** start RECORD LIST **

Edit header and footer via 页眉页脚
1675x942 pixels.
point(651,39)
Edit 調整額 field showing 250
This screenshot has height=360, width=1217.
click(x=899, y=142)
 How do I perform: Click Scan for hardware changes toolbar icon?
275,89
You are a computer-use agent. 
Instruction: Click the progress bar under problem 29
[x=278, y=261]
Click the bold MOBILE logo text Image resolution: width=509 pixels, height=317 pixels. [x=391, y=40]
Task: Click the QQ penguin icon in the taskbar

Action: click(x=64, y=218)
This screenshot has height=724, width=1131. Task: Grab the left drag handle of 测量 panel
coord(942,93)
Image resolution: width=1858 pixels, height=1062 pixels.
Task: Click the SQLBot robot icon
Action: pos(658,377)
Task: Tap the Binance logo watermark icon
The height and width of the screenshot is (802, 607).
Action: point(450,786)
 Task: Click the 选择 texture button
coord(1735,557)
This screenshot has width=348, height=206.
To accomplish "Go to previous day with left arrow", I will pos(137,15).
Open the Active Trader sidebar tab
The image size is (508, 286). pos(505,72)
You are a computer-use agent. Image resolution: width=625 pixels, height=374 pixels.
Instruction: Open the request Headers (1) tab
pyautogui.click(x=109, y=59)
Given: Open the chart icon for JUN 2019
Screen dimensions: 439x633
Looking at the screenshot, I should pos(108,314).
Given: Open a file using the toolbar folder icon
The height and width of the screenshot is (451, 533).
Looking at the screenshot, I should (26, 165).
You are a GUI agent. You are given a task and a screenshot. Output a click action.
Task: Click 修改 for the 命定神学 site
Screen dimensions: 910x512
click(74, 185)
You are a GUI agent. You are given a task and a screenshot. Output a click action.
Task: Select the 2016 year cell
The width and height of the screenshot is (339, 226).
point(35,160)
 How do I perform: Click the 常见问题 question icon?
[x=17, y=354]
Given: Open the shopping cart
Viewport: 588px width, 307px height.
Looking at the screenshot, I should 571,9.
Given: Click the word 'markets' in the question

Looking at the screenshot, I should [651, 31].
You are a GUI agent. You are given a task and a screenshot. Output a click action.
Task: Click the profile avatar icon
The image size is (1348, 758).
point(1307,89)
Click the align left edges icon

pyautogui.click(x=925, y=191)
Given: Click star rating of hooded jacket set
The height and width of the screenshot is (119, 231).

** end RECORD LIST **

- _DIRECTIONS_: Rewrite all of the lines above, replacing "Given:" with "Goal:" everywhere it occurs and leaving everything else as it is.

- _OUTPUT OF THE TASK_:
Edit header and footer via 页眉页脚
1675x942 pixels.
point(651,39)
Edit 調整額 field showing 250
This screenshot has height=360, width=1217.
click(x=899, y=142)
 How do I perform: Click Scan for hardware changes toolbar icon?
275,89
You are a computer-use agent. 
Instruction: Click the progress bar under problem 29
[x=278, y=261]
Click the bold MOBILE logo text Image resolution: width=509 pixels, height=317 pixels. [x=391, y=40]
Task: Click the QQ penguin icon in the taskbar

Action: click(x=64, y=218)
This screenshot has height=724, width=1131. Task: Grab the left drag handle of 测量 panel
coord(942,93)
Image resolution: width=1858 pixels, height=1062 pixels.
Task: Click the SQLBot robot icon
Action: pos(658,377)
Task: Tap the Binance logo watermark icon
The height and width of the screenshot is (802, 607).
Action: point(450,786)
 Task: Click the 选择 texture button
coord(1735,557)
This screenshot has width=348, height=206.
To accomplish "Go to previous day with left arrow", I will pos(137,15).
Open the Active Trader sidebar tab
The image size is (508, 286). pos(505,72)
You are a computer-use agent. Image resolution: width=625 pixels, height=374 pixels.
Instruction: Open the request Headers (1) tab
pyautogui.click(x=109, y=59)
Goal: Open the chart icon for JUN 2019
Screen dimensions: 439x633
Looking at the screenshot, I should pos(108,314).
Goal: Open a file using the toolbar folder icon
The height and width of the screenshot is (451, 533).
Looking at the screenshot, I should (26, 165).
You are a GUI agent. You are given a task and a screenshot. Output a click action.
Task: Click 修改 for the 命定神学 site
Screen dimensions: 910x512
click(74, 185)
You are a GUI agent. You are given a task and a screenshot. Output a click action.
Task: Select the 2016 year cell
The width and height of the screenshot is (339, 226).
point(35,160)
 How do I perform: Click the 常见问题 question icon?
[x=17, y=354]
Goal: Open the shopping cart
Viewport: 588px width, 307px height.
Looking at the screenshot, I should 571,9.
Goal: Click the word 'markets' in the question

Looking at the screenshot, I should [651, 31].
You are a GUI agent. You are given a task and a screenshot. Output a click action.
Task: Click the profile avatar icon
The image size is (1348, 758).
point(1307,89)
Click the align left edges icon

pyautogui.click(x=925, y=191)
Goal: Click star rating of hooded jacket set
The height and width of the screenshot is (119, 231).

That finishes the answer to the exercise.